TRAVIS AIR FORCE BASE, Calif., July 06, 2016 — Air Force Master Sgt. Bahiya Wilder, the 60th Operations Support Squadron’s aircrew flight equipment quality assurance flight chief here, paints many canvasses with her creativity.
Her artistic side has inspired her 15-year military career as well as two paintings on display at the Solano Town Center Mall in Fairfield, California.
The paintings are part of the Fairfield-Suisun City Visual Arts Association’s “Geometry” exhibition, which includes the work of more than 40 artists from the community.
Wilder’s two pieces on display — “A Different Angle” and “Egypt” — are acrylic paintings on canvas, a medium she’s explored more in recent years after previously working in watercolor.
Both pieces are primarily black and white, each with a small area of the piece painted red, part of a distinct characteristic to mark the art as her work.
She has painted since she was a child and hosted solo exhibitions of her own, but the “Geometry” exhibit marks the first time Wilder has shown pieces in a professional setting.
Wilder, who hails from nearby Berkeley, California, said fitting the “Geometry” theme was something of a departure from her typical work, which tends toward African and abstract themes.
“I’m pleased with the outcome,” she said. “I really liked it because it showed me my range — that I can do more than just one genre of art.”
Wilder said painting serves as a form of art therapy, but also as a way to explore her ancestry.
‘Reaching Back Through Art’
“Being an African-American and not really knowing my history — we were always taught that we were slaves and that’s it — I know there’s more to me than my ancestry being a slave,” she said. “I’m looking for what I haven’t been taught — who I am, where I come from. … I’m reaching back through art.”
“Egypt” ties Egyptians to African history and royalty, she said.
“That’s where I come from, kings and queens,” she said. “Not that my ancestors were slaves.
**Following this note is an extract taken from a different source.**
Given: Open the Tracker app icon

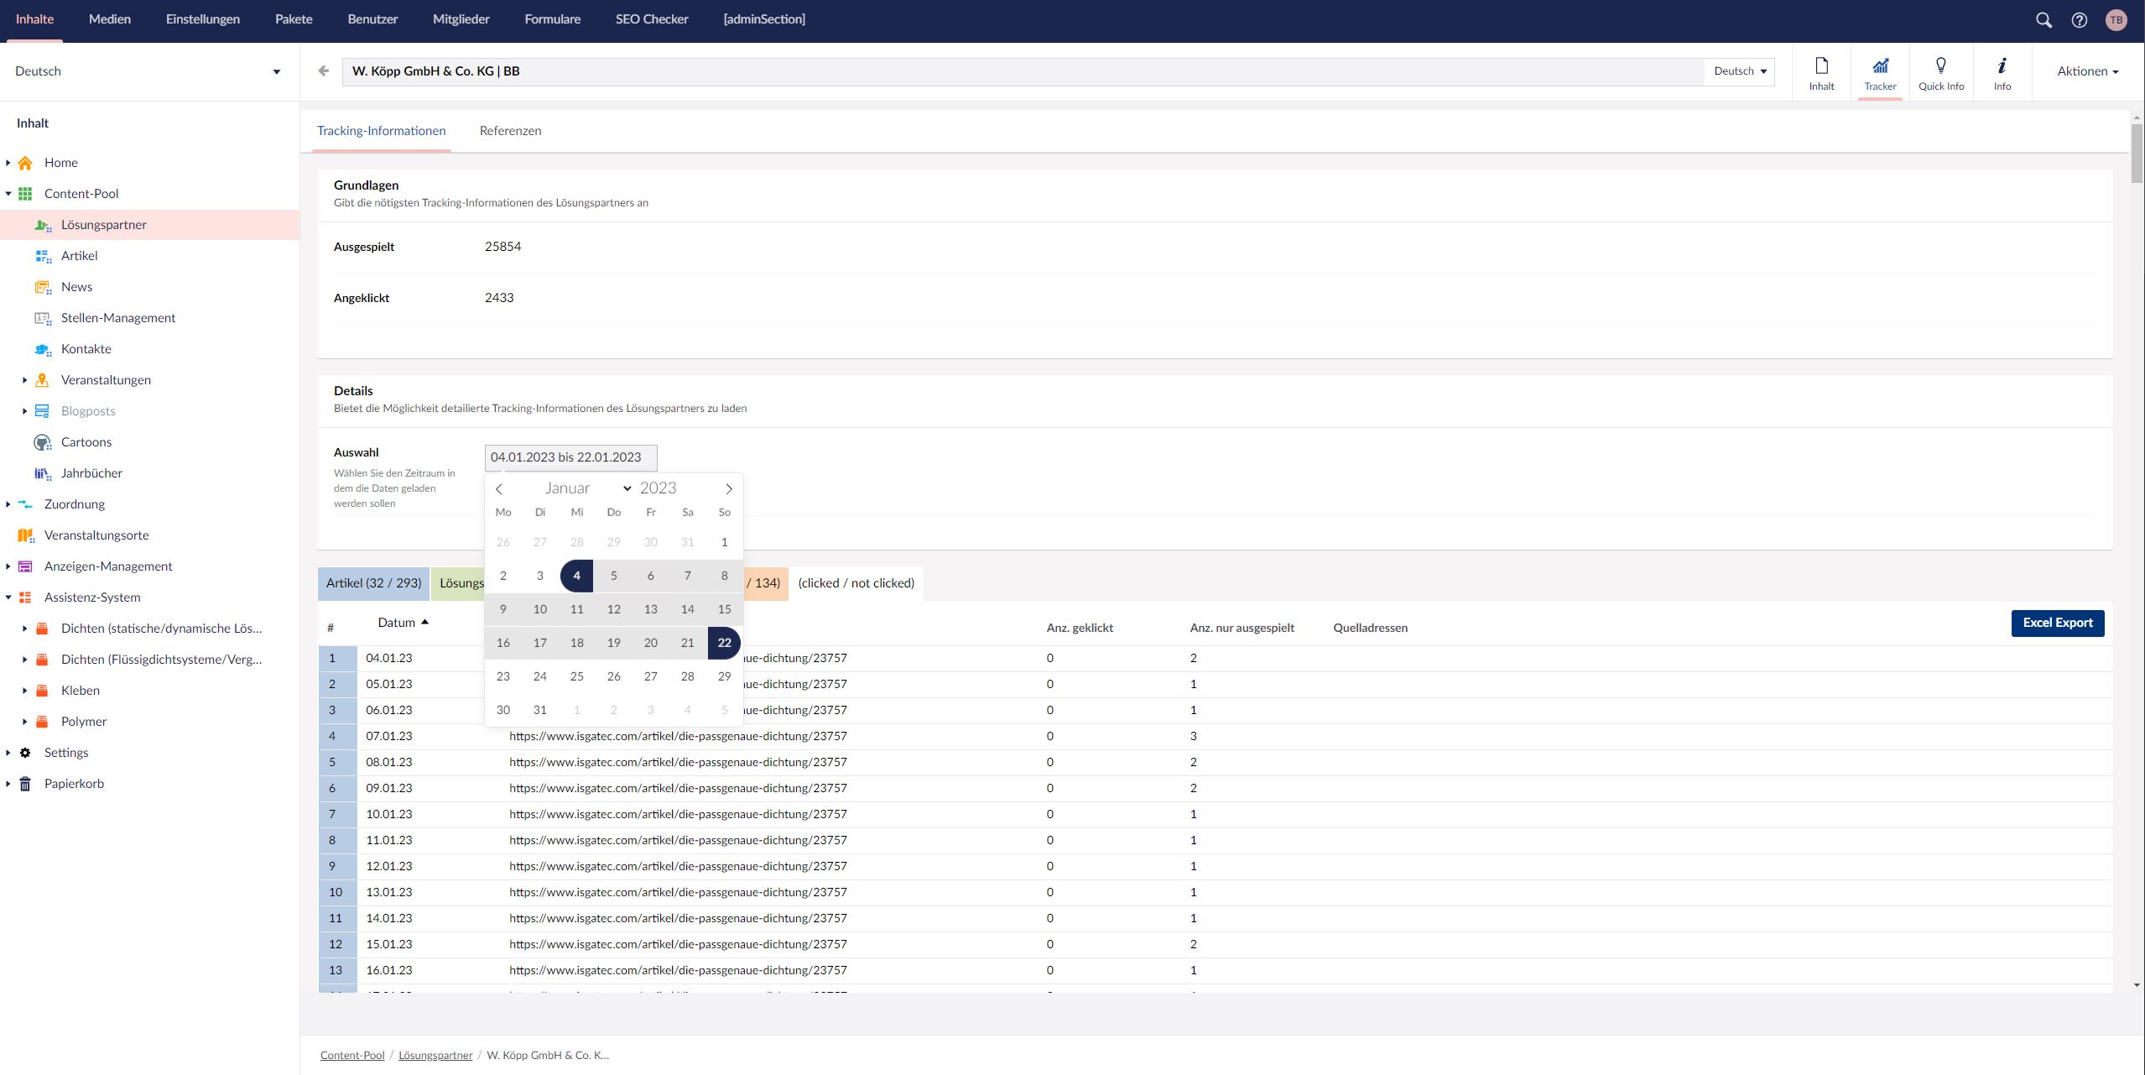Looking at the screenshot, I should pyautogui.click(x=1880, y=72).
I would like to believe that I come from [kings and queens]. “Egypt” is reflective of that.”
Using art as a vehicle to communicate with her heritage is important to Wilder, whose right forearm bears a tattoo of a paintbrush and a cowry shell. People on several continents, including Africa, historically used the shells as a form of currency.
While Wilder uses her art to explore her own past, she also uses it to inform and improve the Air Force’s present.
Using Creativity at Work
Wilder said she brings her artistic perspective to the job. And, she added, she is “constantly trying to change things” in order to improve her career field.
“My creativity has definitely helped me in the military,” Wilder said. “It gives me an opportunity to use analytic skills that I’ve been able to hone in on because our job is very attention-to-detail oriented [with the] life-saving equipment that we’re working on. Nowadays, innovation is something that leaders are looking for.”
Air Force Senior Master Sgt. Jerry Honeycutt, 60th OSS AFE superintendent, called Wilder “humble,” saying she has an ability to bring her artistic skills to bear in ways that benefit the Air Force.
“She takes great pride and ownership of each piece [of art], which directly translates to her work as an Air Force member,” he said. “[She] is that senior NCO who makes those around her want to be better at what they do. … She never brags about herself, what she knows or how well she knows it. She comes to work each day and accomplishes each task with extreme pride and professionalism.”
Wilder attended aircraft mechanic school in Oakland, California before enlisting, but wound up in life support systems with the 60th OSS. Along the way, she earned a bachelor’s degree in technical management from Embry-Riddle Aeronautical University.
Next, Wilder is headed to Aberdeen Proving Ground, an Army facility located in Aberdeen, Maryland, where she will be the Air Force aircrew chemical defense acquisitions manager.